Voraussetzung ist, dass dieses Verfahren bei der Stelle, die die Kapitalerträge auszahlt, unter Angabe der Religionszugehörigkeit schriftlich beantragt wird. Bei gemeinsamen Konten von Ehegatten, die nicht der gleichen Kirchen angehören oder nicht beide kirchensteuerpflichtig sind, ist zusätzlich anzugeben, in welchem Verhältnis die Kapitalerträge den Ehegatten zustehen, damit die Ermittlung der Kirchensteuer und die Zuordnung zu den Kirchen zutreffend erfolgen kann.
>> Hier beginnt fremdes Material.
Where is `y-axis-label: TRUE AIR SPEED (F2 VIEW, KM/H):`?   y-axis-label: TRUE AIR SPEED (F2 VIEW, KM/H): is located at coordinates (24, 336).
Sofern kein entsprechender Antrag auf Berücksichtigung der Kirchensteuer durch Steuerabzug gestellt wird, wird die auf Kapitalerträge entfallende Kirchensteuer später im Rahmen einer Veranlagung zur Kirchensteuer vom Finanzamt erhoben. Dabei sind die einbehaltenen Kapitalertragsteuerbeträge unter Vorlage entsprechender Bescheinigungen anzugeben. Es erfolgt nur eine Nacherhebung der Kirchensteuer und zwar auf Grundlage des geminderten Kapitalertragsteuersatzes von 24,45 %, bzw. 24, 51 %. Die tatsächlich im Wege des Steuerabzugs mit 25 % einbehaltene Kapitalertragsteuer ändert sich dadurch nicht.
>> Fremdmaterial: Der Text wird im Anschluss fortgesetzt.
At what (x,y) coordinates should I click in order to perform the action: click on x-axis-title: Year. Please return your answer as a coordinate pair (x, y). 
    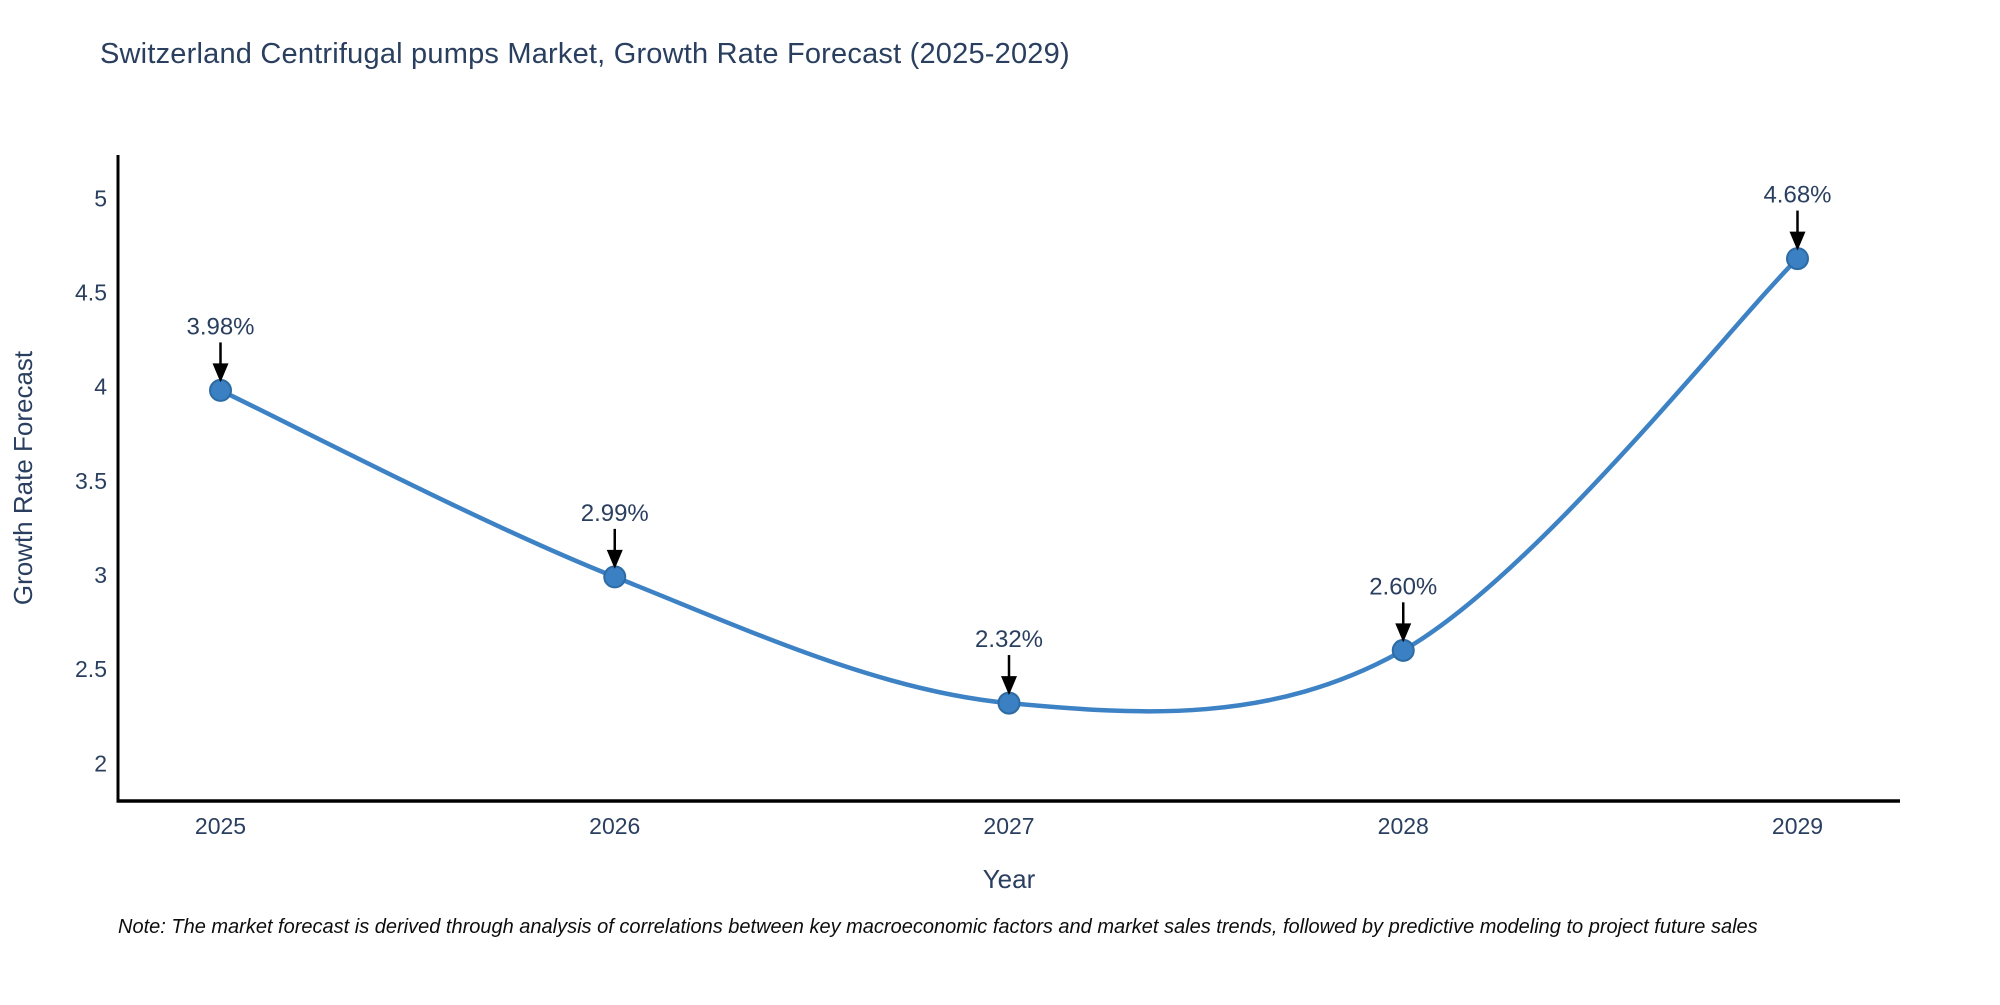
    Looking at the image, I should click on (1010, 879).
Für Kapitalerträge, für die keine Kapitalertragsteuer einzubehalten oder die Steuerpflicht dadurch nicht abgegolten ist, z. B. private Darlehen, Darlehen des GmbH-Gesellschafters an die GmbH, wird die Kirchensteuer wie üblich als Zuschlag zur Einkommensteuer erhoben. Entsprechendes gilt wenn eine Einbeziehung aller Kapitalerträge in die Veranlagung beantragt wird, weil der persönliche Steuersatz geringer als 25 % ist.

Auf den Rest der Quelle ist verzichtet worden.